For those of you on my FB this will be a repeat so sorry.

Lucy and I went down to Oregon for the ABKC Battle of the Bulls III. This was her first show since she was 3.5 months old. Out of three shows Lucy wound up with a first, a second and a third place in Junior Classic female group (1-2). She also took reserve classic female in the second show. The second place came under judge Ron Ramos who told us that with more practice at handling skills we will bring home a lot more wins. It was nice to hear from a well respected judge. Lucy rocked during the second show where she brought home the blue ribbon. It just so happened to be my birthday on Saturday and that was the best birthday present EVER!

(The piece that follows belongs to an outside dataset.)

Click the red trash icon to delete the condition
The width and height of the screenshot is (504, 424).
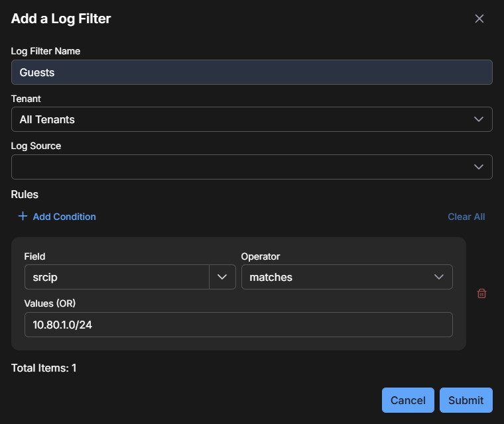pyautogui.click(x=482, y=293)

I also got to meet GrCH Beastro, I swear that dog competes in every ABKC show in the country!


















And Lucy girl was just absolutely exhausted at the end of the weekend.










Thanks for looking


----------



## hashbrown

Congrats! and you and I have the same birthday!:roll: Happy Belated


----------



## Carriana

Thanks Jeff


----------



## BCdogs

Congrats! Great job


----------



## ::::COACH::::

Sooooo happy for you!! Lucy is such a beaut! Any plans for show Opie? Oh and Beastro is just awesome!


----------



## Carriana

::::COACH:::: said:


> Sooooo happy for you!! Lucy is such a beaut! Any plans for show Opie? Oh and Beastro is just awesome!


Yes, I'd like to. He needs a lot of work before I can show him though. He's a boy so his puppy brains are extra bad lol.


----------



## ::::COACH::::

:thumbsup:


----------



## ~StangChick~

Oh wow so awesome!! Congrats!! Great pics and happy belated birthday pretty lady!


----------



## mccoypitbulls

Nice job ..lookin good


----------



## Carriana

BCdogs said:


> Congrats! Great job





~StangChick~ said:


> Oh wow so awesome!! Congrats!! Great pics and happy belated birthday pretty lady!





mccoypitbulls said:


> Nice job ..lookin good


Thanks all, I am pretty pleased with the results. Sure, I'd have liked to take home more wins but for as little showing experience as we both have I think this is just the beginning for us


----------



## ames

So happy for Lucy and you!! Can't ask for a better weekend  glad she is making you proud! 

Happy belated Jeff  you too Carrie but I already told you hahaha


----------



## TeamCourter

Congrats again on that blue ribbon girl! I'm happy for you


----------



## redog

That's a great dog Carrie, congrats and keep it up.


----------



## bluefamily

Congratulations! It is always good to have everybody else agree that your dog is fabulous! Way to go!


----------



## jttar

Congratulations to you both --- "I love Lucy". A happy belated birthday to you Carriana, a proud day. Thanks for the pictures, the forth one is a great one of you both.


----------



## Carriana

jttar said:


> Congratulations to you both --- "I love Lucy". A happy belated birthday to you Carriana, a proud day. Thanks for the pictures, the forth one is a great one of you both.


That'sABKC GrCH Beastro in that picture. He's the most winning bully in the ABKC, but thank you


----------